# [PROBLEM REQUIREMENTS]
Transcribe the data exactly.

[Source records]

-*-*-

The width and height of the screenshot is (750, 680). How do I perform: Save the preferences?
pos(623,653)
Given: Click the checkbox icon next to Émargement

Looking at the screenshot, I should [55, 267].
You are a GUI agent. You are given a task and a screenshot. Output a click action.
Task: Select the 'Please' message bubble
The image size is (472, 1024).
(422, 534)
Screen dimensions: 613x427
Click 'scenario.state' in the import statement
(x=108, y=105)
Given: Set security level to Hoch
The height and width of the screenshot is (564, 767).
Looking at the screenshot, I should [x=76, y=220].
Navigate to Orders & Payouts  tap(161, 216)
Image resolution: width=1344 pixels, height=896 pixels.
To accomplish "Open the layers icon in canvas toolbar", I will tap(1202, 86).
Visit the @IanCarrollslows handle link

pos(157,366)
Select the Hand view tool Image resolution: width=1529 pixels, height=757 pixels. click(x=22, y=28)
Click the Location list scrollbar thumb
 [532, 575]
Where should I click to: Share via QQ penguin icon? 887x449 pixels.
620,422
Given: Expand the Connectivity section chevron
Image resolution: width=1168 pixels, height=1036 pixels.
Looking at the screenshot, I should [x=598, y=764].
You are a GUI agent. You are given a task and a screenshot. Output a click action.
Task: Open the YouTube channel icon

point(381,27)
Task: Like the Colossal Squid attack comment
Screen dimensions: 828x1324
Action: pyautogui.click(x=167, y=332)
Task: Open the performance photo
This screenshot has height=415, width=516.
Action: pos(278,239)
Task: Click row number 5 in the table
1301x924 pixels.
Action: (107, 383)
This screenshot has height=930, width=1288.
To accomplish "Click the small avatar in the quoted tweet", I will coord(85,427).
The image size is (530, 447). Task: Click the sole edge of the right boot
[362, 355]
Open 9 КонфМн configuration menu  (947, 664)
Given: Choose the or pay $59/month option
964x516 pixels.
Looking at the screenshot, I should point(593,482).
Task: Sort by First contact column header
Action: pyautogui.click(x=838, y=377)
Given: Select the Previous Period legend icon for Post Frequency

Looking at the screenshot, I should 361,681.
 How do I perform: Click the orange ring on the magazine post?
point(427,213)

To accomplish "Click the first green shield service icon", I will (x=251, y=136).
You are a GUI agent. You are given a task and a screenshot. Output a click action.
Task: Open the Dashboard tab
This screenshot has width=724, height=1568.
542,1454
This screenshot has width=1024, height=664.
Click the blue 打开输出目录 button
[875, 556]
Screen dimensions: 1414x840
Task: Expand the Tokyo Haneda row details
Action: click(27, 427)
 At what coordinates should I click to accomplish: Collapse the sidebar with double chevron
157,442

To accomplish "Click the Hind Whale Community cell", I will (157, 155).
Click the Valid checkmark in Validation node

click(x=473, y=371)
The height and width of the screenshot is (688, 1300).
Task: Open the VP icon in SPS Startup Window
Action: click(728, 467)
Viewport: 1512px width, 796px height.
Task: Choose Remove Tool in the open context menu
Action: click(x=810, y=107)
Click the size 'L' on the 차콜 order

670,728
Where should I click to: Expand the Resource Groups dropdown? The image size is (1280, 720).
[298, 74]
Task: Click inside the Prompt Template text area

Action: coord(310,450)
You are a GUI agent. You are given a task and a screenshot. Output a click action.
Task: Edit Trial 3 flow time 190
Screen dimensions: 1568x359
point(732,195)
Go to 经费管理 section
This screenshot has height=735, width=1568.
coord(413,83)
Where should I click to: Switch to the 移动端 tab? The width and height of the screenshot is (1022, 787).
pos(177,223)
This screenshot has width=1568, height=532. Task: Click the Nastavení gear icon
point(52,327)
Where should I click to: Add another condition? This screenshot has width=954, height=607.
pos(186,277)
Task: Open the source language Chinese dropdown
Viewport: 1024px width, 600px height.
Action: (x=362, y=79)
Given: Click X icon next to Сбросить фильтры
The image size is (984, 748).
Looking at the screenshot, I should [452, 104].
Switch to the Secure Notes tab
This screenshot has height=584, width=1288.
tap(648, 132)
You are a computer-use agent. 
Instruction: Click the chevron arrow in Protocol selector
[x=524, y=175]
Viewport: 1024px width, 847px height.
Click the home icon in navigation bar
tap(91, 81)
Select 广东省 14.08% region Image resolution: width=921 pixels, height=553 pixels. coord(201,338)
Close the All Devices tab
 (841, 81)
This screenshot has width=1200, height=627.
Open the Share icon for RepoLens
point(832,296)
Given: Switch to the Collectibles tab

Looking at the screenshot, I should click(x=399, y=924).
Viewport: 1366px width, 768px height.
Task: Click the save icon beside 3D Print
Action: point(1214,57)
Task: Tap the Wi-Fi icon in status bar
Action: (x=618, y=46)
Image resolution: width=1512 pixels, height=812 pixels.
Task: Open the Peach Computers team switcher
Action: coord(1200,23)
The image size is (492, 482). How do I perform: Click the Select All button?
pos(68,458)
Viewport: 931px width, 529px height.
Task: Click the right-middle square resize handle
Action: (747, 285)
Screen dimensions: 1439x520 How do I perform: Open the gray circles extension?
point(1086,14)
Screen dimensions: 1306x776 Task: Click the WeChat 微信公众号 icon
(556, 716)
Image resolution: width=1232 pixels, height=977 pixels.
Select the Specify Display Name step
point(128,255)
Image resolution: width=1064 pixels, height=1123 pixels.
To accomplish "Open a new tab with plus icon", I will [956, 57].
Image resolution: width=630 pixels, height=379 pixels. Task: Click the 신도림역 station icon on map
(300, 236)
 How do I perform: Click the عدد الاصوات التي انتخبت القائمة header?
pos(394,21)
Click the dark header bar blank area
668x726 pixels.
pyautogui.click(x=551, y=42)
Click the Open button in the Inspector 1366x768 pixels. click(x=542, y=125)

-*-*-

# [EXERCISE OUTPUT]
The width and height of the screenshot is (750, 680). How do I perform: Save the preferences?
pos(623,653)
Given: Click the checkbox icon next to Émargement

Looking at the screenshot, I should [55, 267].
You are a GUI agent. You are given a task and a screenshot. Output a click action.
Task: Select the 'Please' message bubble
The image size is (472, 1024).
(422, 534)
Screen dimensions: 613x427
Click 'scenario.state' in the import statement
(x=108, y=105)
Given: Set security level to Hoch
The height and width of the screenshot is (564, 767).
Looking at the screenshot, I should [x=76, y=220].
Navigate to Orders & Payouts  tap(161, 216)
Image resolution: width=1344 pixels, height=896 pixels.
To accomplish "Open the layers icon in canvas toolbar", I will tap(1202, 86).
Visit the @IanCarrollslows handle link

pos(157,366)
Select the Hand view tool Image resolution: width=1529 pixels, height=757 pixels. click(x=22, y=28)
Click the Location list scrollbar thumb
 [532, 575]
Where should I click to: Share via QQ penguin icon? 887x449 pixels.
620,422
Given: Expand the Connectivity section chevron
Image resolution: width=1168 pixels, height=1036 pixels.
Looking at the screenshot, I should [x=598, y=764].
You are a GUI agent. You are given a task and a screenshot. Output a click action.
Task: Open the YouTube channel icon

point(381,27)
Task: Like the Colossal Squid attack comment
Screen dimensions: 828x1324
Action: pyautogui.click(x=167, y=332)
Task: Open the performance photo
This screenshot has height=415, width=516.
Action: pos(278,239)
Task: Click row number 5 in the table
1301x924 pixels.
Action: (107, 383)
This screenshot has height=930, width=1288.
To accomplish "Click the small avatar in the quoted tweet", I will coord(85,427).
The image size is (530, 447). Task: Click the sole edge of the right boot
[362, 355]
Open 9 КонфМн configuration menu  (947, 664)
Given: Choose the or pay $59/month option
964x516 pixels.
Looking at the screenshot, I should point(593,482).
Task: Sort by First contact column header
Action: pyautogui.click(x=838, y=377)
Given: Select the Previous Period legend icon for Post Frequency

Looking at the screenshot, I should 361,681.
 How do I perform: Click the orange ring on the magazine post?
point(427,213)

To accomplish "Click the first green shield service icon", I will (x=251, y=136).
You are a GUI agent. You are given a task and a screenshot. Output a click action.
Task: Open the Dashboard tab
This screenshot has width=724, height=1568.
542,1454
This screenshot has width=1024, height=664.
Click the blue 打开输出目录 button
[875, 556]
Screen dimensions: 1414x840
Task: Expand the Tokyo Haneda row details
Action: click(27, 427)
 At what coordinates should I click to accomplish: Collapse the sidebar with double chevron
157,442

To accomplish "Click the Hind Whale Community cell", I will (157, 155).
Click the Valid checkmark in Validation node

click(x=473, y=371)
The height and width of the screenshot is (688, 1300).
Task: Open the VP icon in SPS Startup Window
Action: click(728, 467)
Viewport: 1512px width, 796px height.
Task: Choose Remove Tool in the open context menu
Action: click(x=810, y=107)
Click the size 'L' on the 차콜 order

670,728
Where should I click to: Expand the Resource Groups dropdown? The image size is (1280, 720).
[298, 74]
Task: Click inside the Prompt Template text area

Action: coord(310,450)
You are a GUI agent. You are given a task and a screenshot. Output a click action.
Task: Edit Trial 3 flow time 190
Screen dimensions: 1568x359
point(732,195)
Go to 经费管理 section
This screenshot has height=735, width=1568.
coord(413,83)
Where should I click to: Switch to the 移动端 tab? The width and height of the screenshot is (1022, 787).
pos(177,223)
This screenshot has width=1568, height=532. Task: Click the Nastavení gear icon
point(52,327)
Where should I click to: Add another condition? This screenshot has width=954, height=607.
pos(186,277)
Task: Open the source language Chinese dropdown
Viewport: 1024px width, 600px height.
Action: (x=362, y=79)
Given: Click X icon next to Сбросить фильтры
The image size is (984, 748).
Looking at the screenshot, I should [452, 104].
Switch to the Secure Notes tab
This screenshot has height=584, width=1288.
tap(648, 132)
You are a computer-use agent. 
Instruction: Click the chevron arrow in Protocol selector
[x=524, y=175]
Viewport: 1024px width, 847px height.
Click the home icon in navigation bar
tap(91, 81)
Select 广东省 14.08% region Image resolution: width=921 pixels, height=553 pixels. coord(201,338)
Close the All Devices tab
 (841, 81)
This screenshot has width=1200, height=627.
Open the Share icon for RepoLens
point(832,296)
Given: Switch to the Collectibles tab

Looking at the screenshot, I should click(x=399, y=924).
Viewport: 1366px width, 768px height.
Task: Click the save icon beside 3D Print
Action: point(1214,57)
Task: Tap the Wi-Fi icon in status bar
Action: (x=618, y=46)
Image resolution: width=1512 pixels, height=812 pixels.
Task: Open the Peach Computers team switcher
Action: coord(1200,23)
The image size is (492, 482). How do I perform: Click the Select All button?
pos(68,458)
Viewport: 931px width, 529px height.
Task: Click the right-middle square resize handle
Action: (747, 285)
Screen dimensions: 1439x520 How do I perform: Open the gray circles extension?
point(1086,14)
Screen dimensions: 1306x776 Task: Click the WeChat 微信公众号 icon
(556, 716)
Image resolution: width=1232 pixels, height=977 pixels.
Select the Specify Display Name step
point(128,255)
Image resolution: width=1064 pixels, height=1123 pixels.
To accomplish "Open a new tab with plus icon", I will [956, 57].
Image resolution: width=630 pixels, height=379 pixels. Task: Click the 신도림역 station icon on map
(300, 236)
 How do I perform: Click the عدد الاصوات التي انتخبت القائمة header?
pos(394,21)
Click the dark header bar blank area
668x726 pixels.
pyautogui.click(x=551, y=42)
Click the Open button in the Inspector 1366x768 pixels. click(x=542, y=125)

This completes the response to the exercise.